Technology & Science

Facebook announces new privacy settings

Social-networking site Facebook has introduced a number of new policies and settings amid growing concerns over how it uses members' private information.

Social-networking site Facebook has introduced a number of new policies and settings amid growing concerns over how it uses members' private information.

The website will allow users to completely opt out of the Facebook platform, which will block any and all third parties from viewing their data, chief executive Mark Zuckerberg said at a news conference on Wednesday at Facebook's Palo Alto, Calif., headquarters. 

The option will be retroactive, he added, so users can continue to use the site but wipe any information that may have previously been shared with third parties.

Facebook will also simplify its privacy settings by allowing users to decide who sees their information all on one page.

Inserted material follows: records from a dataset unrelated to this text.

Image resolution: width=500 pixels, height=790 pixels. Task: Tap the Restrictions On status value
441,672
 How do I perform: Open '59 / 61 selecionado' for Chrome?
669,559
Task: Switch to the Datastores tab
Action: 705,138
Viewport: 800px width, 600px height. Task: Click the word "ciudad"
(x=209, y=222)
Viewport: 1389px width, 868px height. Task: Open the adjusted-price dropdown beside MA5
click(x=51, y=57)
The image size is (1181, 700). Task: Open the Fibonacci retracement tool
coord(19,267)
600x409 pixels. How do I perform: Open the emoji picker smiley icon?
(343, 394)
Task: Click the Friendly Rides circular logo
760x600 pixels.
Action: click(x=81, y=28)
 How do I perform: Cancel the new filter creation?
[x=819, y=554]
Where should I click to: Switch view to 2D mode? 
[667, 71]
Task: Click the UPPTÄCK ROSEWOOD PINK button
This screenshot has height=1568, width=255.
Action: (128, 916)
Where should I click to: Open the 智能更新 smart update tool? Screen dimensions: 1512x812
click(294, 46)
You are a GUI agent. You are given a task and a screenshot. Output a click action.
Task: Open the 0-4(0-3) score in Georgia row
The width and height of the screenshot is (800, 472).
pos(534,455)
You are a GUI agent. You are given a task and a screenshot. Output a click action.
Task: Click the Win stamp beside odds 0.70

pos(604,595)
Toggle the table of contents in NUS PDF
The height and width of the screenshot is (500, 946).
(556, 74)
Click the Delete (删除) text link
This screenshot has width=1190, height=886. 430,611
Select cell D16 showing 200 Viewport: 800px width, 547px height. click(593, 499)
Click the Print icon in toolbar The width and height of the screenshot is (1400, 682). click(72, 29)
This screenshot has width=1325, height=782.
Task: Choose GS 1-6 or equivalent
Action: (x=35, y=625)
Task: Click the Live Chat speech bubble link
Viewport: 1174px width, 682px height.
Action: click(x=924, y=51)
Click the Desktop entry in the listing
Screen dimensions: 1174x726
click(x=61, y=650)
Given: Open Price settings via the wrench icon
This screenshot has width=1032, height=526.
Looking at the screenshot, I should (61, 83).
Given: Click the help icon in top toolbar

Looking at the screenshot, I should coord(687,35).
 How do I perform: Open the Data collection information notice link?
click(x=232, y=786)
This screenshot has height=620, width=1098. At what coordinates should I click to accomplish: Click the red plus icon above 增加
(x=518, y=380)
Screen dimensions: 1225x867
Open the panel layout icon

"When people have control over what they share, they want to share more. When people share more, the world becomes more open and connected," Zuckerberg said. "Over the past few weeks, the No. 1 thing we've heard is that many users want a simpler way to control their information. Today we're starting to roll out changes that will make our controls simpler and easier."

The company said the new controls were the result of consultations held with U.S. Senator Charles Schumer and a number of privacy and consumer advocate groups,

Facebook currently has more than 400 million users around the world.

Over-sharing info concerns privacy head

Canada's Office of the Privacy Commissioner has been among the most vocal critics of Facebook's privacy policy. Last year, the commissioner said some of the site's policies contravened Canadian privacy law.

"One of the biggest concerns we raised was the over-sharing of users' personal information with third-party developers who create popular Facebook applications such as games and quizzes," privacy commissioner Jennifer Stoddart said at the time.

Her office's investigation of the social networking site found that Facebook's information about privacy was often confusing or incomplete.

In an opinion piece in the Washington Post earlier this week, Zuckerberg said the company has been listening to users' concerns over how their information is shared, and it intends to simplify its privacy settings.

"We have heard the feedback. There needs to be a simpler way to control your information. In the coming weeks, we will add privacy controls that are much simpler to use," he wrote. "We will also give you an easy way to turn off all third-party services. We are working hard to make these changes available as soon as possible."